パリのマレ地区にあるBHV(べー・アッシュ・べーと発音)というデパートに時々コーヒーを飲みに行く。19世紀半ばに生まれたこのデパートは、日本人にも大人気のオペラ地区にあるプランタンや ギャラリー・ラファイエット などに比べると観光客も少なくこじんまりとした印象がある。最近全面的な改装も終えて、より若々しくなった老舗デパートだが、規模的には大型の【駅ビル】といった感じだろうか。上の階に行くに従い人が少なくなってゆき、なんとなくのんびりしたムードが漂う。隠れんぼのひとつでもできそうなデパートの上の方の雰囲気は万国共通である。上階にはアロマキャンドルや照明器具、家具などのインテリアに関するもの、そしてベッドやクッション、リネン類の売り場がある。

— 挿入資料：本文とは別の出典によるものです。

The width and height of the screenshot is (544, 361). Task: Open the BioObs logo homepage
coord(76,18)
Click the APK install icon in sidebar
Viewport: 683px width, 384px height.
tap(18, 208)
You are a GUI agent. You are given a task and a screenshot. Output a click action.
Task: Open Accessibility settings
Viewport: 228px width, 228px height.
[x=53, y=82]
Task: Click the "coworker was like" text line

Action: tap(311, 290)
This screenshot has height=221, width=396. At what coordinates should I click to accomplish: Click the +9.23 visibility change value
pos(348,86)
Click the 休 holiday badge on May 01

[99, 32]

私のよく行くカフェ・コーナーは最上階より一つ下の階にある。エスカレーターを降りるとすぐ左に子供服売り場があり、可愛らしいパステルカラーの洋服やぬいぐるみ、センスの良い素朴なおもちゃなどが並ぶ。そんなフロアの奥に驚くほど眺めの良い食堂と、その脇に小さなカフェ・コーナーがある。
【驚くほど眺めの良い】と書いたが、これは食堂の奥の壁が全面窓となっており、ここから河(セーヌ)に至る通りや人々の往来、教会の屋根など普段通りからでは絶対に見ることのできない風景を楽しむことができる。

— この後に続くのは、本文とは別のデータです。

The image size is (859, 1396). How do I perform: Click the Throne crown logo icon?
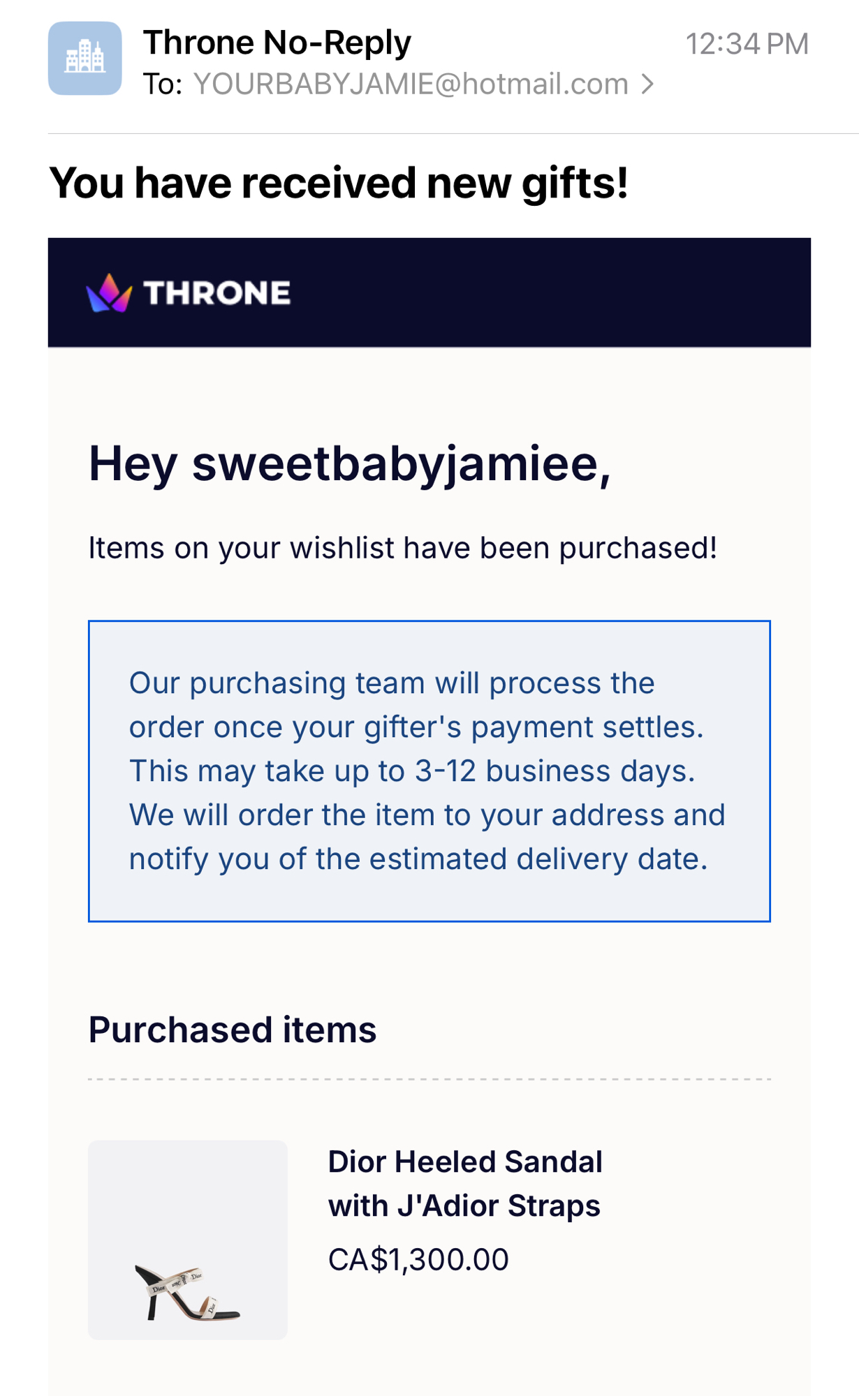pos(109,293)
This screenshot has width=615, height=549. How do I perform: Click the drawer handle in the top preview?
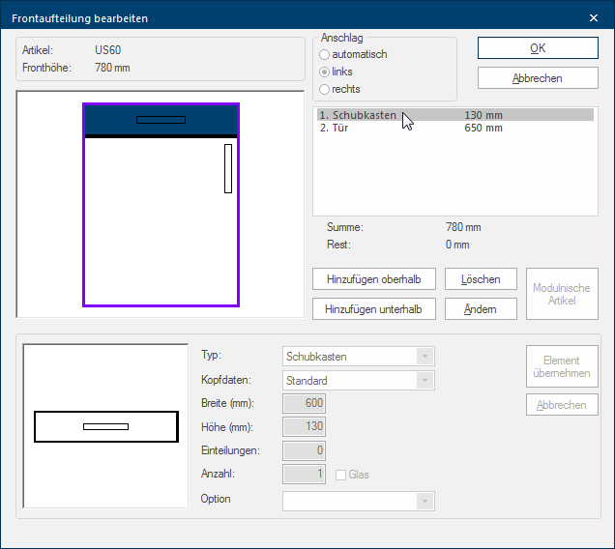[x=161, y=120]
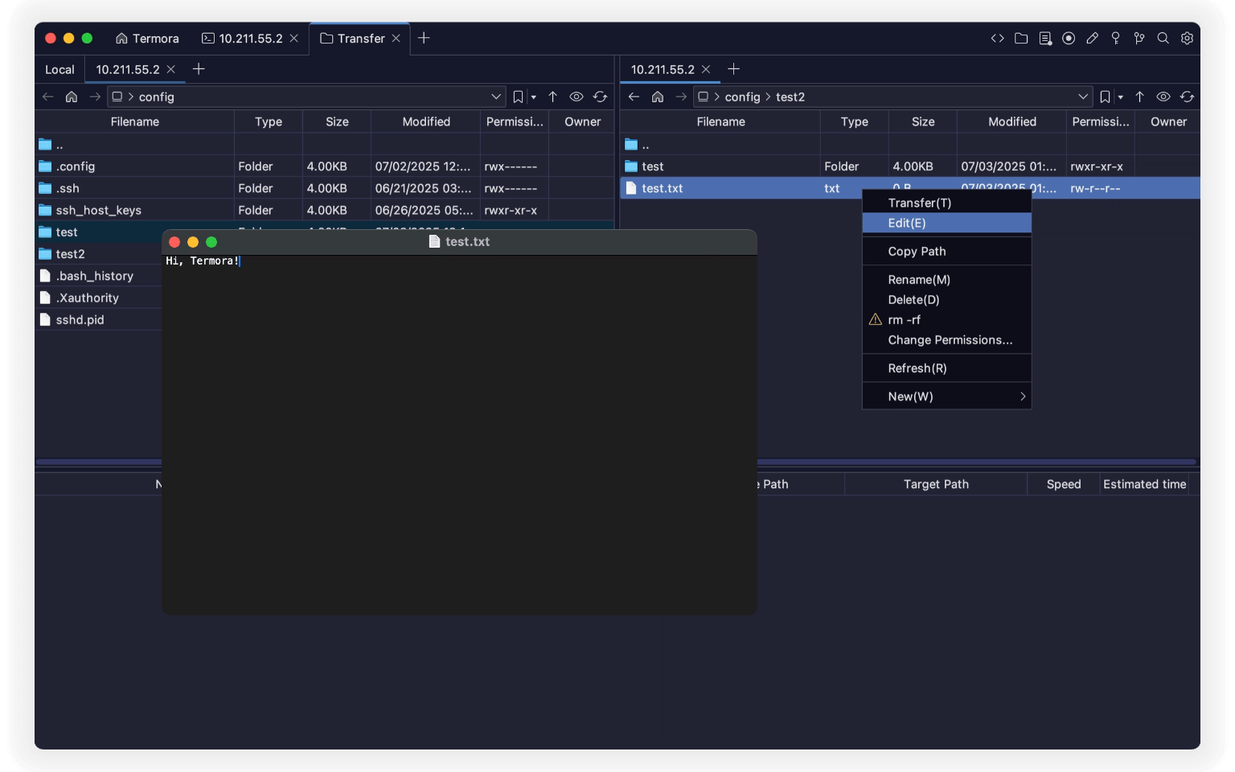The height and width of the screenshot is (772, 1235).
Task: Open the bookmarks dropdown next to bookmark icon
Action: tap(533, 97)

窓の一つはドアになっていて、暖かい季節はここからいくつかのテーブルと椅子が並べられた細長いバルコニーに出ることもできる。ここからはパリ市庁舎(オテル・ド・ヴィル)の歴史ある建物を高い位置から間近で見ることができ、陽の光の傾き具合では舞台装置のようなドラマ性を持って浮き出して見える窓の装飾や彫刻の数々が美しく、わたしはふと自然現象までを考慮に入れた緻密な設計という点において、これも夕日でひときわ輝きを放つと言われるウィーンの宮殿などに使われたシェーンブルン・イエロー(別名ハプスブルグ・イエロー)を思い浮かべた。

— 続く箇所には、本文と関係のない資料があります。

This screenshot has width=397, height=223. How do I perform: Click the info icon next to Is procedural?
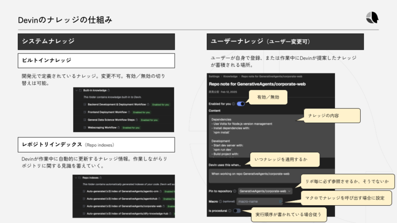point(230,211)
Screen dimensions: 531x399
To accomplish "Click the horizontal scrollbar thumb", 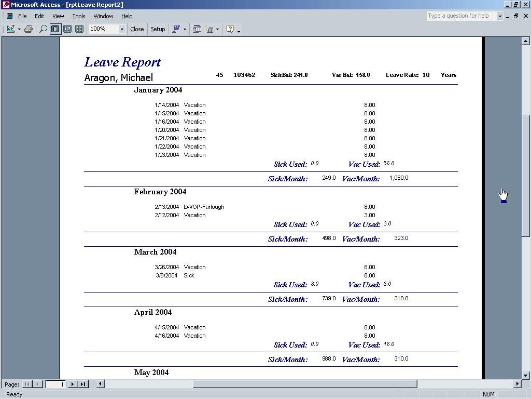I will click(x=305, y=384).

因みにこのレストランは建物の最上階によくある高級レストランなどではなく、あくまでもセルフサービスの気軽な【食堂】であるところもユニークな点で、となりのカフェ・コーナーからコーヒーを持ってきてこの眺めのいい食堂で飲む事もできる。

私はある冬の午後、このレストランの席で小さい時の自分と母に遭遇するという白昼夢を見た。

私はいつのまにか東京のデパートの中のレストランに座っていて、彼らは私の目の前の席にやって来た。5歳くらいの小さな私は真っ赤なベレー帽を頭の上に乗っけたまま椅子に腰掛け、母は黒いヴェルベットの襟付きのコートを脱いで椅子の背にさっとかけてからわたしの向かいに座った。
母がページをめくるたびにページ同士が少しくっついて「ぺりっ」と音のする、あの昔風の茶色い革張りのメニューを開く姿をじっと見つめるわたしの両足は、脱いだときに気味の悪い模様の跡がつくので大嫌いだった真っ白なレースの靴下に包まれていた。少し離れたところに立って私たちを見守っていた、感じの良い中年の給仕長が頃合いを見て近づいてきた。母が注文するものはもうとっくに知っている。
私がエビフライで母はエビのコキール。
シミひとつない真っ白なテーブルクロス越しに見る母は今の私よりもやや若い年齢で、お気に入りの黒いエレガントなクラッチバッグをテーブルの隅に置いている。私が母に連れられてよく行ったレストランもデパートの上の方にあり、私は今でもこの優しい給仕さんの顔を覚えている。

こんなふうに、デパートのレストランは私のなかで軽々と時空を超えた存在なのだ。
イマジネーションの中でパリや東京のデパートでの思い出の数々が勝手に結びつき、時の流れと共にさらに奥行きのあるひとつの空間が出来上がっていく。あたかも、このどこか非日常的な空間である【デパート】という舞台装置がそこで私が体験した様々な出来事を融合して、記憶の中にひとつの懐かしい世界を作り上げているかのようだ。そんなことを考えながら、わたしはまたデパートへ行きたくなった。